Background Prevalence of glycolipid metabolism disorders is rising annually. Dietary patterns are recognized as key modulators of their pathogenesis. Improper eating habits cause circadian disruption, which can be mediated by multiple genes. Clarifying the role of different dietary methods is crucial to preventing the occurrence of metabolic diseases. However, relevant epidemiological data and data of population studies are scant.
Objective To investigate the effects of dietary frequency on human glycolipid metabolism and circadian gene expressions, thereby providing insights into the relationship between dietary frequency and disease risk in healthy populations.
Methods Healthy volunteers aged 18-29 years with regular sleep-wake cycles, regular dietary, and moderate snack intake were recruited between April and May 2022. Twenty eligible participants were randomized into two groups: a three-meal group (n=10) and a six-meal group (n=10) for a crossover intervention. Participants in the three-meal group consumed main meals at 7: 00, 12: 00, and 18: 00. Those in the six-meal group received three additional glucose challenges (75 g anhydrous glucose dissolved in 300 mL of water) at 10: 00, 15: 00, and 20: 00. Each intervention lasted 24 hours. Blood samples were collected at eight timepoints (7: 00, 8: 00, 10: 00, 12: 00, 13: 00, 16: 00, 20: 00, 2: 00) to analyze serum metabolic markers, including total cholesterol (TC), triglycerides (TG), low-density lipoprotein cholesterol (LDL-C), high-density lipoprotein cholesterol (HDL-C), glucose, insulin, and leptin. The mRNA expression levels of circadian genes were detected (Clock, Bmal 1, Per 2, Cry 1, Ppar α, Sirt 1) .

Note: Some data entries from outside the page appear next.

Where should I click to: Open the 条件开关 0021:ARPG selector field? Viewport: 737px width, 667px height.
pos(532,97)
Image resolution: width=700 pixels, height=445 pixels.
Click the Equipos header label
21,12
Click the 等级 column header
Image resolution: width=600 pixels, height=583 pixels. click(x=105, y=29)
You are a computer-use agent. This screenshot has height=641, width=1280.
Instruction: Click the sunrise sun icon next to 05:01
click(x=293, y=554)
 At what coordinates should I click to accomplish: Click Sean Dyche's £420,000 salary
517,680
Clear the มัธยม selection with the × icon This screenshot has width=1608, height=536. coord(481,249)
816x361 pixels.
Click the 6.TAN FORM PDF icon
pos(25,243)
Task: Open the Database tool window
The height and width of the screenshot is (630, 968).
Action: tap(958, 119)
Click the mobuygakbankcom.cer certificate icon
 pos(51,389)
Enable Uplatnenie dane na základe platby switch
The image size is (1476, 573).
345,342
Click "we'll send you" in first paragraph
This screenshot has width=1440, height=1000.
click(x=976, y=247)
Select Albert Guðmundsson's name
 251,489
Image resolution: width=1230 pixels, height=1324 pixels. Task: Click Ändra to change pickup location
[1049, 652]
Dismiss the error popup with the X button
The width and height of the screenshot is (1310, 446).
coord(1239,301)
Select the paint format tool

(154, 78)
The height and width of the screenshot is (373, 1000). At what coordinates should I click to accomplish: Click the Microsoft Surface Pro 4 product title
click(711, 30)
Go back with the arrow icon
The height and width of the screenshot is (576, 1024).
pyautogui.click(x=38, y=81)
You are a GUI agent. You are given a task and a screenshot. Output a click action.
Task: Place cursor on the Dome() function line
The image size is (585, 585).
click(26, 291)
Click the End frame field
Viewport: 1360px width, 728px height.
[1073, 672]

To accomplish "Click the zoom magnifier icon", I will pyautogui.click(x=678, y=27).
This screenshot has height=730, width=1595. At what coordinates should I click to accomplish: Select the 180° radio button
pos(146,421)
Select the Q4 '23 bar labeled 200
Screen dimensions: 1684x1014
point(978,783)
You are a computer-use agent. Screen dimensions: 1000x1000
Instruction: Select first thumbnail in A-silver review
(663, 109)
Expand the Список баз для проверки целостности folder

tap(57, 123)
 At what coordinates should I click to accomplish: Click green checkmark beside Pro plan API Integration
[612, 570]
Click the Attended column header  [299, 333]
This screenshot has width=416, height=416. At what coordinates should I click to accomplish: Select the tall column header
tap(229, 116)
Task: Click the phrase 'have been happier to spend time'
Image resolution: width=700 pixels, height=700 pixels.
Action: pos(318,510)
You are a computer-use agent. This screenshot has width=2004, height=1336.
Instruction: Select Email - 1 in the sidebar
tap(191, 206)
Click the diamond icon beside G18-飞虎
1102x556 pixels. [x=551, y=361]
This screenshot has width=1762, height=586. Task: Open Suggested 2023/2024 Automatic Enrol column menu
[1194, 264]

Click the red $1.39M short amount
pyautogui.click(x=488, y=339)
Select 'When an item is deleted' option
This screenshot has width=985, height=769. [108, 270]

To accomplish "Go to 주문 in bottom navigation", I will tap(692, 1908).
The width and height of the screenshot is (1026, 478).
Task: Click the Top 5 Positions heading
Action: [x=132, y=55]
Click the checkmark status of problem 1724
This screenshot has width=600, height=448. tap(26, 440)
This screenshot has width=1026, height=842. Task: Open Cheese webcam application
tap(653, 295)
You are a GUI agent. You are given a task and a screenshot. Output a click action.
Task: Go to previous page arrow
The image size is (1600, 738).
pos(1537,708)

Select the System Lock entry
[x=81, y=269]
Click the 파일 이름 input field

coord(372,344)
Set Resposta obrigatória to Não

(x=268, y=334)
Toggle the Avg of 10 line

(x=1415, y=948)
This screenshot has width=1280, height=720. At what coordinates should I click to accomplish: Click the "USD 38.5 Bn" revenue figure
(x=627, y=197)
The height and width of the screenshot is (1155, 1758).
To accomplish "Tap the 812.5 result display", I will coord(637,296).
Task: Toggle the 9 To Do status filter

Results A significant interaction effect between group and time was observed on TG levels (Finteraction =2.277, Pinteraction =0.032). A significant main effect of group presented on LDL-C levels (Fgroup=4.803, Pgroup=0.030), while time exhibited a significant main effect on TC levels (Ftime=2.092, Ptime=0.048). No significant differences in TC, TG, LDL-C, or HDL-C levels were observed between the two groups at any time points (P>0.05). A significant interaction effect between group and time was identified for blood glucose levels (Finteraction =3.926, Pinteraction =0.001). The group showed a significant main effect on insulin levels (Fgroup=12.240, Pgroup<0.001), and time demonstrated significant main effects on blood glucose, insulin, and leptin levels (Ftime=10.840, 2.399, and 4.347, respectively; Ptime<0.05). Participants in the six-meal group exhibited higher blood glucose levels at 12: 00 and 20: 00, elevated insulin levels at 10: 00 and 16: 00, and lower leptin levels at 16: 00 compared to the three-meal group (P<0.05). A significant interaction effect between group and time was observed for the mRNA expression of Cry 1 (Finteraction =30.250, Pinteraction<0.001). Significant main effects of group were detected for the mRNA expressions of Clock, Bmal 1, Per 2, Cry 1, Ppar α, and Sirt 1 (Pgroup<0.05), while significant main effects of time were noted for the mRNA expressions of Bmal 1, Per 2, Cry 1, and Sirt 1 (Ptime<0.05). Participants in the six-meal group displayed significantly higher mRNA expressions of Clock at 8: 00 and 13: 00, Per 2 at 8: 00, 16: 00, and 2: 00, and Cry 1 at 7: 00, 8: 00, and 10: 00 compared to the three-meal group (P<0.05). Conversely, significantly lower expressions of Bmal 1 at 10: 00, 12: 00, and 13: 00, and Cry 1 at 20: 00 and 2: 00 were observed in the six-meal group (P<0.05). No significant differences in the mRNA expressions of Ppar α and Sirt 1 were detected between groups at any time points (P>0.05) .
Conclusion Frequent six-meal consumption elevates insulin and glucose levels, disrupts metabolic homeostasis, and alters circadian clock gene expression in phase and amplitude. These changes induce glucose metabolism dysregulation, leading to circadian rhythm disruption.